» **THE TASK**
The part to set down runs from the first line of the data below through the line with "Image resolution: width=1049, height=2576.", inclusive; write it exactly and leave out the pictures.

» **MATERIAL PROVIDED**
======

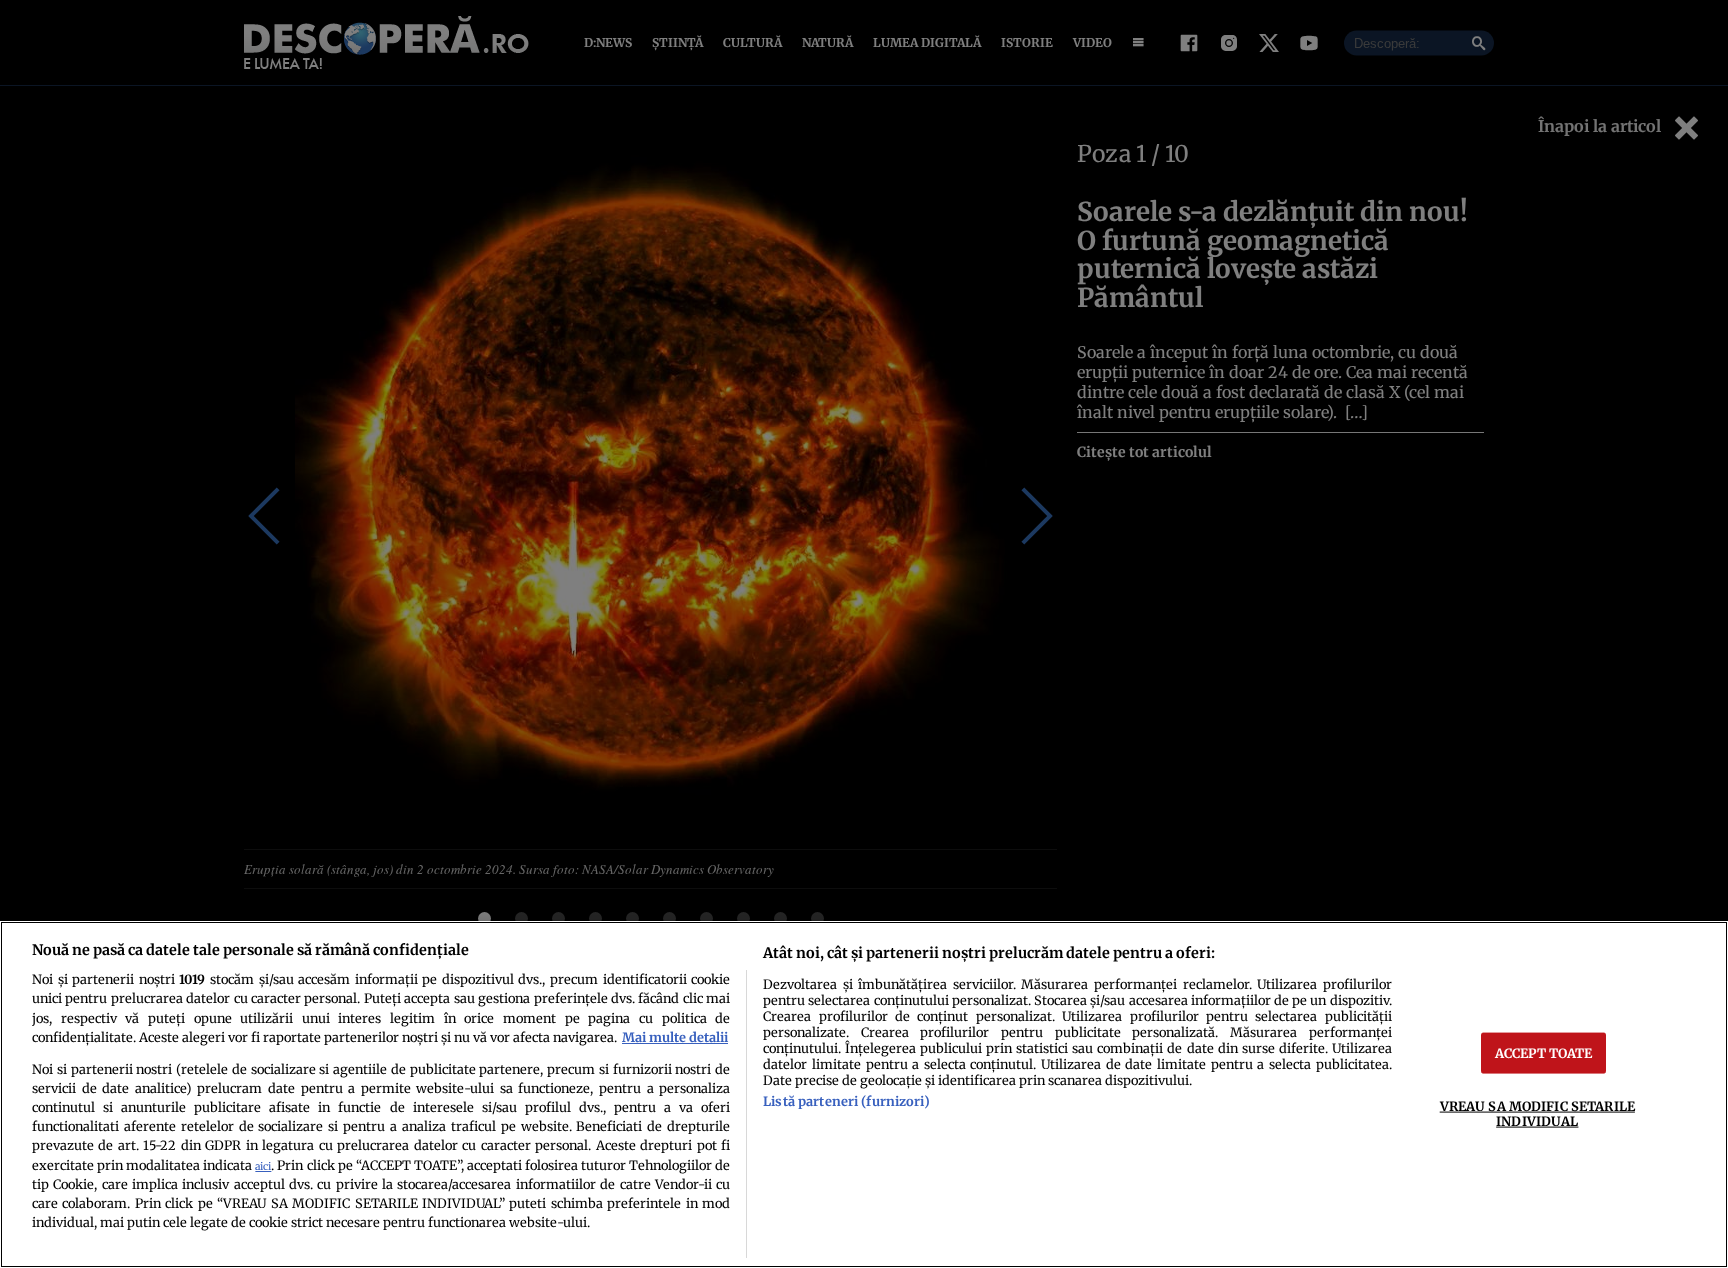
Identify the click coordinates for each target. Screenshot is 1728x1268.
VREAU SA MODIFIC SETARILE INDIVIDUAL (1537, 1112)
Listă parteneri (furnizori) (846, 1101)
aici (263, 1166)
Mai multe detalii (675, 1037)
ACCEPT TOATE (1544, 1052)
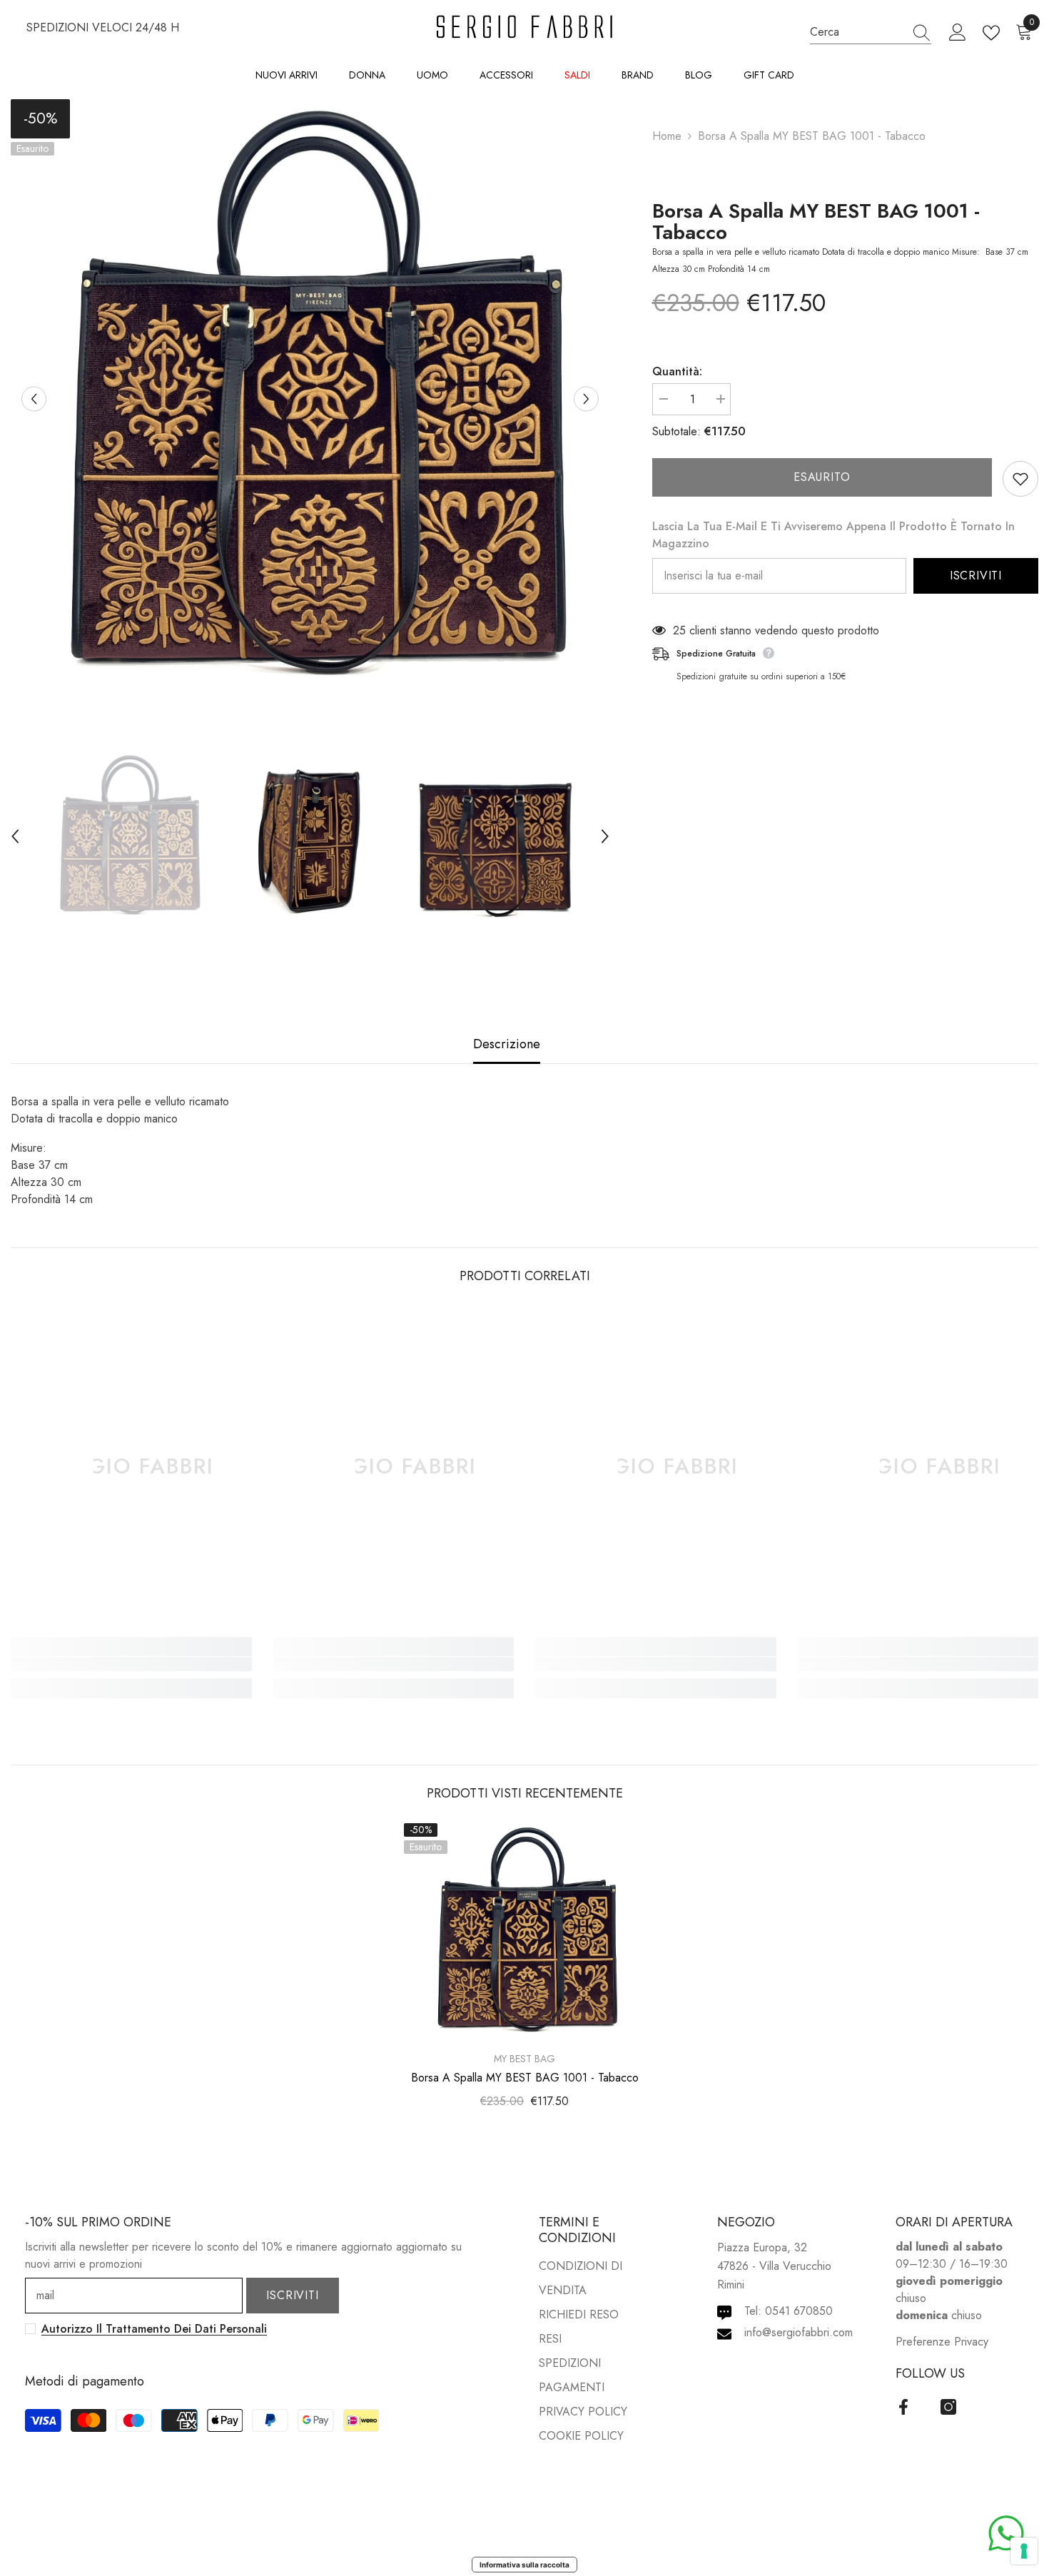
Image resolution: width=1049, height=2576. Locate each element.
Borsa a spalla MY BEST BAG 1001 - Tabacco (816, 222)
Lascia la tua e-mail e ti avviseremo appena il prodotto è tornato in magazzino (833, 535)
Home (666, 136)
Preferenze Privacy (942, 2341)
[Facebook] (903, 2407)
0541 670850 (799, 2311)
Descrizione (506, 1044)
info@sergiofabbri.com (798, 2332)
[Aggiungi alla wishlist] (1020, 479)
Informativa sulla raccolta (524, 2564)
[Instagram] (948, 2407)
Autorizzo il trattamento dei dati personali (154, 2329)
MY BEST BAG (524, 2059)
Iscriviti (976, 575)
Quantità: (677, 371)
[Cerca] (870, 32)
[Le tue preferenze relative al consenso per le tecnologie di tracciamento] (1024, 2551)
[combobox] (857, 32)
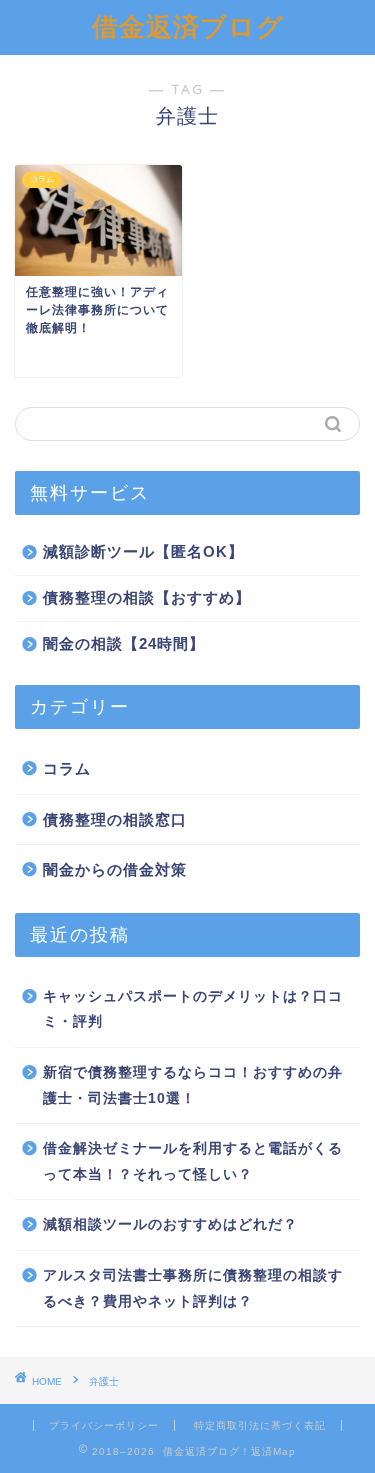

======

» **FINISHED EXERCISE**
Identify the click coordinates for each target. Screenshot is 1728x1268.
VREAU SA MODIFIC SETARILE INDIVIDUAL (1537, 1112)
Listă parteneri (furnizori) (846, 1101)
aici (263, 1166)
Mai multe detalii (675, 1037)
ACCEPT TOATE (1544, 1052)
Image resolution: width=1049, height=2576. Locate each element.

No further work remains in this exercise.